(Saved entries)
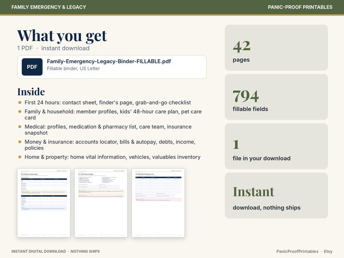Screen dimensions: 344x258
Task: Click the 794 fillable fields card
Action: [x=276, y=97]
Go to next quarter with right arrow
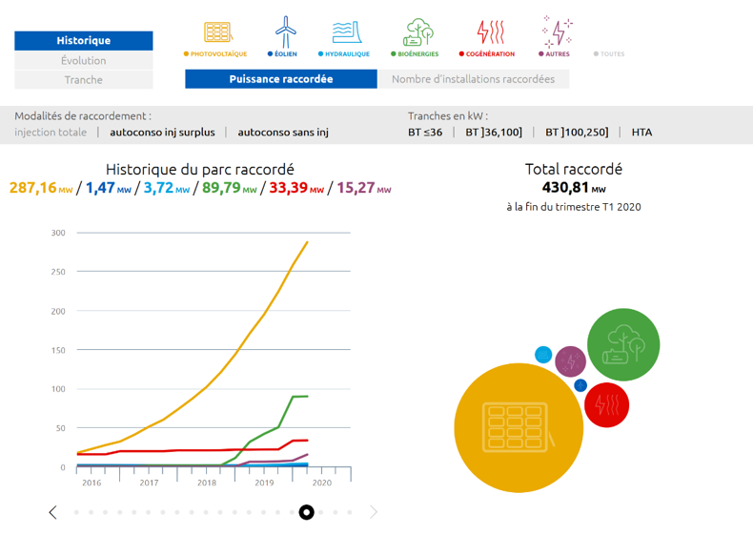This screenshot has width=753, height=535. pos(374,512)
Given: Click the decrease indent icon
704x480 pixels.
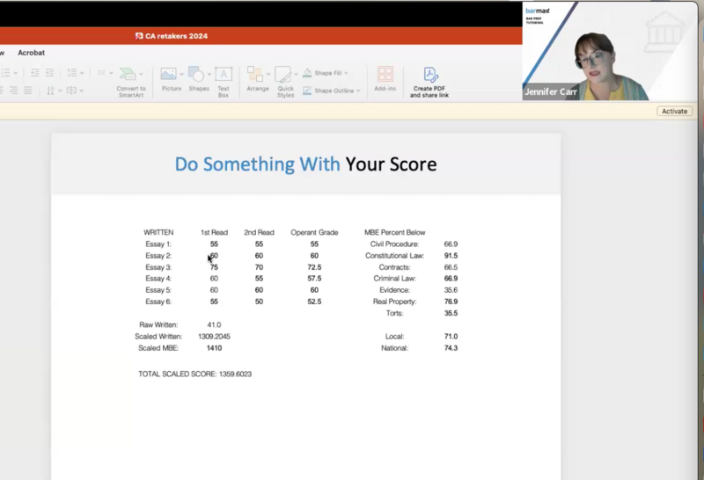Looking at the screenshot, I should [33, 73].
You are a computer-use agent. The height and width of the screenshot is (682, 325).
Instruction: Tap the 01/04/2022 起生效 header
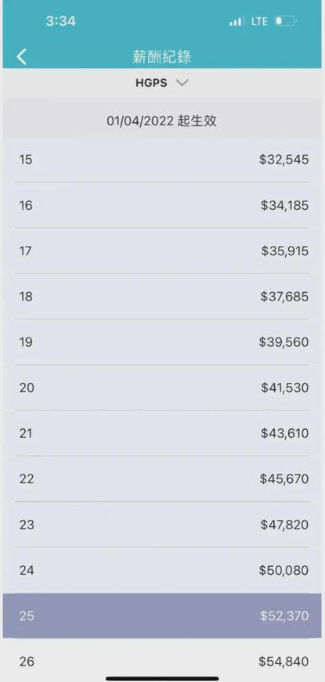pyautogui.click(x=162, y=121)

What is expected: Lines from the one that contains "Go to next quarter with right arrow" through the last line of the data above are to be extracted exactly, with no pictures and no other lines.

Solved problem:
Go to next quarter with right arrow
This screenshot has width=753, height=535. pos(374,512)
Given: Click the decrease indent icon
704x480 pixels.
Looking at the screenshot, I should [33, 73].
You are a computer-use agent. The height and width of the screenshot is (682, 325).
Instruction: Tap the 01/04/2022 起生效 header
pyautogui.click(x=162, y=121)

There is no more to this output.